Records for the exercise below:
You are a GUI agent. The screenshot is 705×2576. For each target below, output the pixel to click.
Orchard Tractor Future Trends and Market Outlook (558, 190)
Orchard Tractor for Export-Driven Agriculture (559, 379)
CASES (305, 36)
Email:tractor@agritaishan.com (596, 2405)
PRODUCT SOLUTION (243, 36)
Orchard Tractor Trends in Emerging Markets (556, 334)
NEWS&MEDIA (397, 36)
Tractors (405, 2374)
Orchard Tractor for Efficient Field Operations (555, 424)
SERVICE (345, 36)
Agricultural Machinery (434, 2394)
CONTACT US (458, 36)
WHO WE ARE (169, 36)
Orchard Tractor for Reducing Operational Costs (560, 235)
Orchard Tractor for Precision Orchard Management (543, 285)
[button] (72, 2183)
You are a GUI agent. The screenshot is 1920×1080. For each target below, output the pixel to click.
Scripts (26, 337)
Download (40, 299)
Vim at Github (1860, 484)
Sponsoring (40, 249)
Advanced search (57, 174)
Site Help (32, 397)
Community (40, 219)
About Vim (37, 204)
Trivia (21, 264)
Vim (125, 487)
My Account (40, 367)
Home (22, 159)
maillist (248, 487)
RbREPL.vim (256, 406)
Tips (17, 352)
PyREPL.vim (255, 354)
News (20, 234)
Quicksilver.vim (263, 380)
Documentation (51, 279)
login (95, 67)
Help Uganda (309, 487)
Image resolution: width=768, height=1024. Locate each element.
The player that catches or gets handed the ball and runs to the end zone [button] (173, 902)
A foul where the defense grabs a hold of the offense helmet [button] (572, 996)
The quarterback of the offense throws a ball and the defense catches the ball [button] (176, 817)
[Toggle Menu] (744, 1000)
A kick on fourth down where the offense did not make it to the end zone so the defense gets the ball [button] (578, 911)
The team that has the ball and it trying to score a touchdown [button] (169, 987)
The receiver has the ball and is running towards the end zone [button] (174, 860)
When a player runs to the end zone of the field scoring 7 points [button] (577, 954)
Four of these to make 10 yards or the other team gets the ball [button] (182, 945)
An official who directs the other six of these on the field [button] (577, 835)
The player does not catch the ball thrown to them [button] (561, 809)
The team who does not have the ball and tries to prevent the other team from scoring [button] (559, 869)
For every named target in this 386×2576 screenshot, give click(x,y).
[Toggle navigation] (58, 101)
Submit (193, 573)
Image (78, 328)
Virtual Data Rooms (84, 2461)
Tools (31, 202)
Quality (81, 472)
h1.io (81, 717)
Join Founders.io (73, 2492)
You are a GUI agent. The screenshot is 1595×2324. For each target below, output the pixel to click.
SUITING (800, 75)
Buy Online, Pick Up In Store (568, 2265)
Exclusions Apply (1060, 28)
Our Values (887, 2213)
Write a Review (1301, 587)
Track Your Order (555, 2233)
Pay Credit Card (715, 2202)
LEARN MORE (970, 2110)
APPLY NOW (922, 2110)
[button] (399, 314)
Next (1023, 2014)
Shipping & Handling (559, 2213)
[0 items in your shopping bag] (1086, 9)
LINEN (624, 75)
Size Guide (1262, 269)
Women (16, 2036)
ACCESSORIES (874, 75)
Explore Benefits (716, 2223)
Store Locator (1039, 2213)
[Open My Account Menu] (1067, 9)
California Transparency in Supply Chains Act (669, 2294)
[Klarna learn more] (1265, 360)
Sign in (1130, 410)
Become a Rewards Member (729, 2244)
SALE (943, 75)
End of Records for the exercise.
**What is being asked:** Put down each entry again, unchanged and complete.

**Exercise response:**
You are a GUI agent. The screenshot is 705×2576. For each target below, output the pixel to click.
Orchard Tractor Future Trends and Market Outlook (558, 190)
Orchard Tractor for Export-Driven Agriculture (559, 379)
CASES (305, 36)
Email:tractor@agritaishan.com (596, 2405)
PRODUCT SOLUTION (243, 36)
Orchard Tractor Trends in Emerging Markets (556, 334)
NEWS&MEDIA (397, 36)
Tractors (405, 2374)
Orchard Tractor for Efficient Field Operations (555, 424)
SERVICE (345, 36)
Agricultural Machinery (434, 2394)
CONTACT US (458, 36)
WHO WE ARE (169, 36)
Orchard Tractor for Reducing Operational Costs (560, 235)
Orchard Tractor for Precision Orchard Management (543, 285)
[button] (72, 2183)
You are a GUI agent. The screenshot is 1920×1080. For each target below, output the pixel to click.
Scripts (26, 337)
Download (40, 299)
Vim at Github (1860, 484)
Sponsoring (40, 249)
Advanced search (57, 174)
Site Help (32, 397)
Community (40, 219)
About Vim (37, 204)
Trivia (21, 264)
Vim (125, 487)
My Account (40, 367)
Home (22, 159)
maillist (248, 487)
RbREPL.vim (256, 406)
Tips (17, 352)
PyREPL.vim (255, 354)
News (20, 234)
Quicksilver.vim (263, 380)
Documentation (51, 279)
login (95, 67)
Help Uganda (309, 487)
Image resolution: width=768, height=1024. Locate each element.
The player that catches or gets handed the ball and runs to the end zone [button] (173, 902)
A foul where the defense grabs a hold of the offense helmet [button] (572, 996)
The quarterback of the offense throws a ball and the defense catches the ball [button] (176, 817)
[Toggle Menu] (744, 1000)
A kick on fourth down where the offense did not make it to the end zone so the defense gets the ball [button] (578, 911)
The team that has the ball and it trying to score a touchdown [button] (169, 987)
The receiver has the ball and is running towards the end zone [button] (174, 860)
When a player runs to the end zone of the field scoring 7 points [button] (577, 954)
Four of these to make 10 yards or the other team gets the ball [button] (182, 945)
An official who directs the other six of these on the field [button] (577, 835)
The player does not catch the ball thrown to them [button] (561, 809)
The team who does not have the ball and tries to prevent the other team from scoring [button] (559, 869)
For every named target in this 386×2576 screenshot, give click(x,y).
[Toggle navigation] (58, 101)
Submit (193, 573)
Image (78, 328)
Virtual Data Rooms (84, 2461)
Tools (31, 202)
Quality (81, 472)
h1.io (81, 717)
Join Founders.io (73, 2492)
You are a GUI agent. The screenshot is 1595×2324. For each target below, output the pixel to click.
SUITING (800, 75)
Buy Online, Pick Up In Store (568, 2265)
Exclusions Apply (1060, 28)
Our Values (887, 2213)
Write a Review (1301, 587)
Track Your Order (555, 2233)
Pay Credit Card (715, 2202)
LEARN MORE (970, 2110)
APPLY NOW (922, 2110)
[button] (399, 314)
Next (1023, 2014)
Shipping & Handling (559, 2213)
[0 items in your shopping bag] (1086, 9)
LINEN (624, 75)
Size Guide (1262, 269)
Women (16, 2036)
ACCESSORIES (874, 75)
Explore Benefits (716, 2223)
Store Locator (1039, 2213)
[Open My Account Menu] (1067, 9)
California Transparency in Supply Chains Act (669, 2294)
[Klarna learn more] (1265, 360)
Sign in (1130, 410)
Become a Rewards Member (729, 2244)
SALE (943, 75)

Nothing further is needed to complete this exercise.